A set of techniques to ensure privacy while exploring data
In recent years, we have witnessed numerous breakthroughs in machine learning techniques in a wide variety of domains, such as computer vision, language processing, reinforcement learning, and many more.
Many of these applications involve training models using sensitive private data — for example, diagnosis of diseases with medical records, location-based user activity prediction, e-commerce behavior prediction, etc. involves accessing and storing a huge amount of personal data.
But in this process of ensuring data privacy, we’ve to be aware that not only the data needs to be secure. Many studies have shown that sensitive data can be recovered from Machine Learning (ML) published models.
Therefore, privacy-preserving techniques are crucial for deploying ML applications.
Broadly speaking there are two main ways of attacking to recover private information:
1. White Box attack: In this case, the attacker has full access to the model weights and parameters. They can even change the data during execution resulting in wrong predictions and which may cause serious troubles in real-life applications.
2. Black Box attack: Here, the attacker does not have access to the weights but they use repeated strategically formed queries on the model to know the behavior of the model. This behavior can be used later to gather sensitive information.

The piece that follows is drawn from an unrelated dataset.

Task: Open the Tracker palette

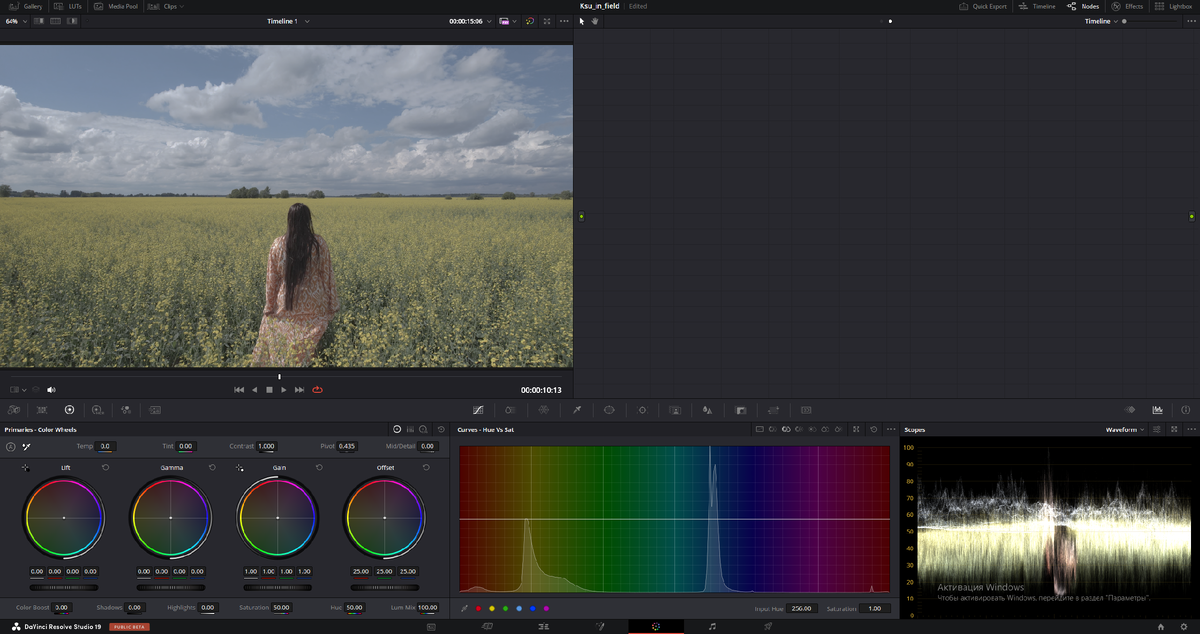Action: click(642, 410)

To protect ML models against attacks and ensure that data remains private, many defense techniques have been proposed. Further, we’ll be discussing some of them.

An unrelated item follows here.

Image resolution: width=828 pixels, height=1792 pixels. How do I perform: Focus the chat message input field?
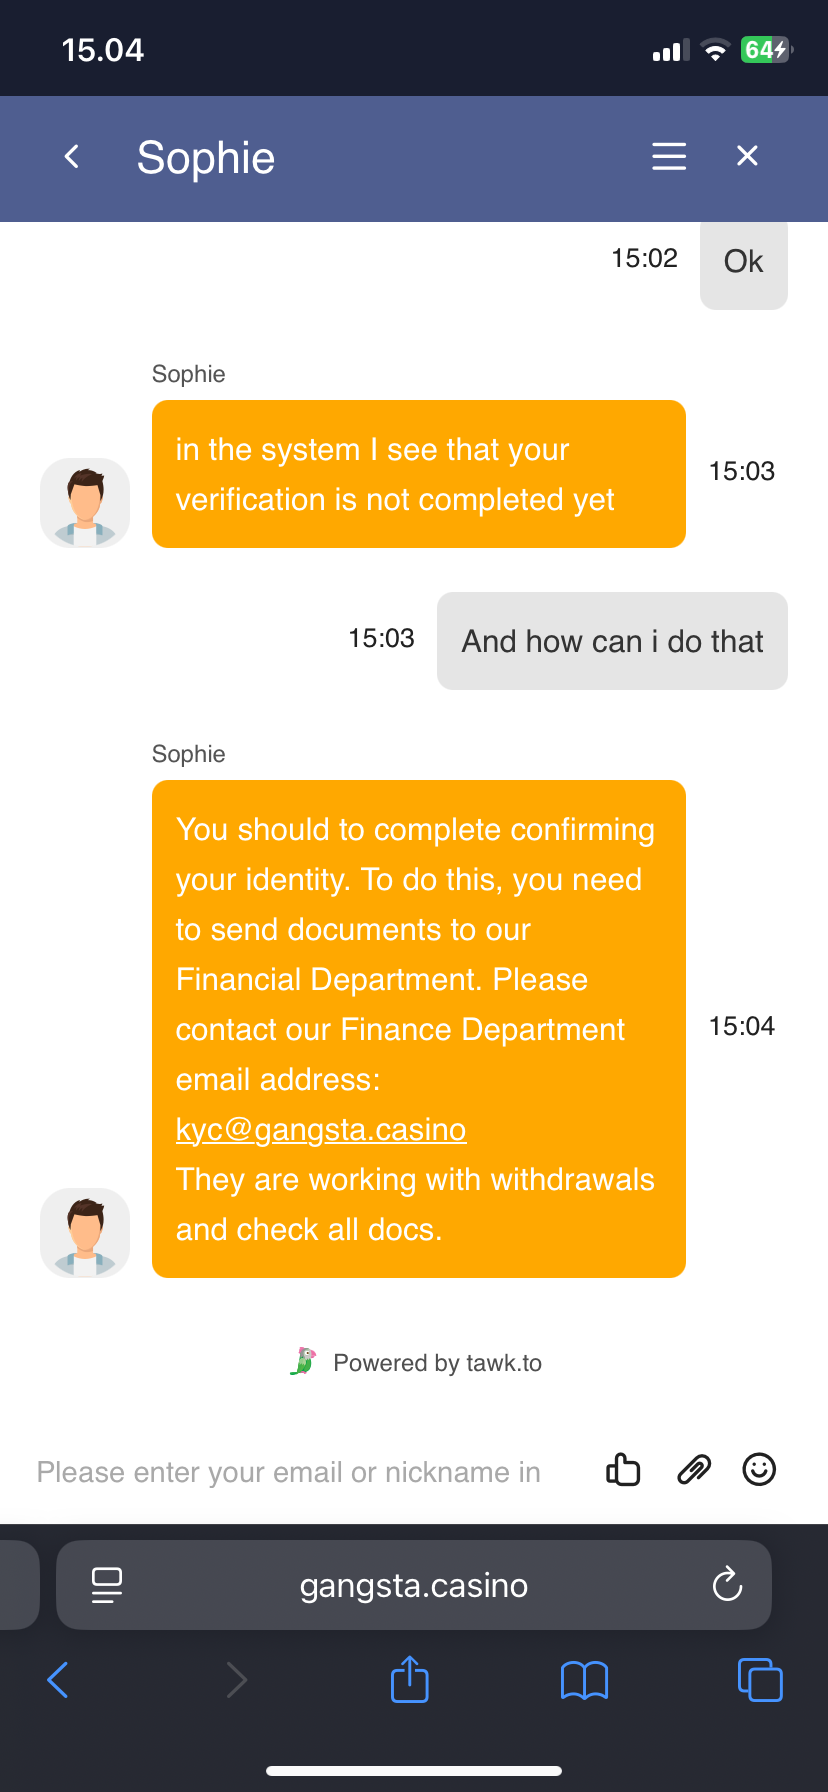pyautogui.click(x=290, y=1472)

Private Aggregation of Teacher Ensembles
Privacy Aggregation of Teacher Ensembles (PATE), uses the concept that if multiple models that are trained on disjoint data agree on the same input, then no private data in their training examples is leaked because all models have reached the same conclusion. By this method, we are providing intuitive privacy. Moreover, the PATE Framework contains an additional step to ensure no attacks can be performed against the teacher’s private data, be it a white box or black box. For this, a “student” model is used, which learns from public data that has been labeled by the teachers. This removes the need for the teachers in subsequent queries and ensures the student model only learns the generalization provided by the teachers.
In this technique, we introduce some noise to the original data before sending it to the server. How the noise will be distributed among the collected data is determined by some probabilistic functions like the Laplace mechanism. Because of this noise, it is not possible to say if the data of an individual is correct or not. But, as a whole, we can train our model on this data and learn the generalization.

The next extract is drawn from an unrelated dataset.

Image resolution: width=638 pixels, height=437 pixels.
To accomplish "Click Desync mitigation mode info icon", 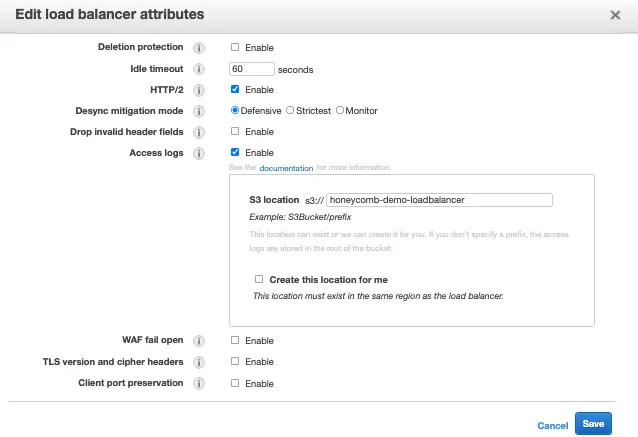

According to the McGraw-Hill Dictionary of Scientific and Technical Terms, synthetic data is “any production data applicable to a given situation that is not obtained by direct measurement”. Synthetic data is artificially generated to replicate the statistical components of real-world data but does not contain any sensitive information. By taking a small amount of real data we can build algorithms to replicate the features of real data into newly generated data. Now we can train our ML model on the computer-generated data. Thus the sensitive data is never revealed.
Conclusion
As they say, “with great power comes great responsibility”. If you are leveraging the power of ML on sensitive data you must ensure the privacy of the individuals. We hope this article showed you the first step toward data privacy in Machine Learning.